The New York Supreme Court, Appellate Term has just reaffirmed that a landlord, under certain circumstances, may evict a tenant utilizing classic “self help” and without court action. In Sol De Ibiza, LLC v Panjo Realty, Inc. the landlord, after the tenant failed to comply with various rent demands, padlocked the door – which padlock the tenant then cut off – and which the landlord then replaced. The Civil Court granted petitioner-tenant’s petition for restoration of possession and directed an assessment of damages pursuant to RPAPL Sect. 853, which essentially entitles someone who is ejected in a forcible or unlawful ejection to treble damages. The Appellate Term reversed, ruling that this decision was premature, while affirming a NY landlord’s right to exercise self-help if:
- the subject lease specifically reserves the landlord’s right to re-enter upon non-payment.
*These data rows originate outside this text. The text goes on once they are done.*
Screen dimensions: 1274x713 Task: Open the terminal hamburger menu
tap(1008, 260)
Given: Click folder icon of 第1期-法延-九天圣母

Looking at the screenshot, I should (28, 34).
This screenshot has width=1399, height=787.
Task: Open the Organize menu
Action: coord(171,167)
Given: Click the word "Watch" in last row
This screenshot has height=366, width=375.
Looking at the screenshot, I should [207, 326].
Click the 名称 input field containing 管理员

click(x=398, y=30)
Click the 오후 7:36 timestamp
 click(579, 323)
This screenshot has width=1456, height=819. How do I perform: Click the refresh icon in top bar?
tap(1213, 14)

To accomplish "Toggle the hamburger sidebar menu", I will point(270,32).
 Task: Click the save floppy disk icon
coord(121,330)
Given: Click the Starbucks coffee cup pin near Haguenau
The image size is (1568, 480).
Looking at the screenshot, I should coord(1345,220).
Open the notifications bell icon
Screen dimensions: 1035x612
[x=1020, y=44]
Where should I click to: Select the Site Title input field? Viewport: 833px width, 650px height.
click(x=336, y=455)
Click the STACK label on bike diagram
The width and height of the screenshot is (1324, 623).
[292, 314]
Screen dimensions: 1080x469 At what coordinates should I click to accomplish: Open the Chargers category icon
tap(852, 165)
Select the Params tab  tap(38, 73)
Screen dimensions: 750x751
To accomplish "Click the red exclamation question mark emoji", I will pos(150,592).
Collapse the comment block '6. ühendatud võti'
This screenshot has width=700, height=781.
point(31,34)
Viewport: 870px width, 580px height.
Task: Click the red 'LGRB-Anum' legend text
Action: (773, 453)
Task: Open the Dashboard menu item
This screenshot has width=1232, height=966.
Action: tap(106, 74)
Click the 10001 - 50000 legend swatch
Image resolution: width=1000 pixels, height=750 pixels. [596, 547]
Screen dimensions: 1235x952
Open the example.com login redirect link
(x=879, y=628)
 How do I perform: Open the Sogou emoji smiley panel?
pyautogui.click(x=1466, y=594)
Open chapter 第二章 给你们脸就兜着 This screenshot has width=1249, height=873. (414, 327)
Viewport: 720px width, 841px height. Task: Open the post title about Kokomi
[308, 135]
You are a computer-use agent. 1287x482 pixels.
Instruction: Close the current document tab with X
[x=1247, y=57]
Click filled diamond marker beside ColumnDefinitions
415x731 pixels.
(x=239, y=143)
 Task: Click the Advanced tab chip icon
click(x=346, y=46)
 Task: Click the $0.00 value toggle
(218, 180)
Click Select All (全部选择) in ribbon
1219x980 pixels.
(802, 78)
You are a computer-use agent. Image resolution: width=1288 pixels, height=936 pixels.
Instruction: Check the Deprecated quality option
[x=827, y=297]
The court determined that the lease language in this case was acceptable for such a reservation,
- prior to reentry landlord serves a valid rent demand,
- reentry was effected “peaceably,” a term not defined in this case, and • tenant, in fact, is in default in its obligation to pay rent.
Obviously there are real risks associated with a landlord electing to pursue such an aggressive course of action and, as always, even if the landlord proceeds correctly there will still be issues of proof. However, everything has its place, and if the circumstances support such an action, a “self help” eviction may be utilized without penalty.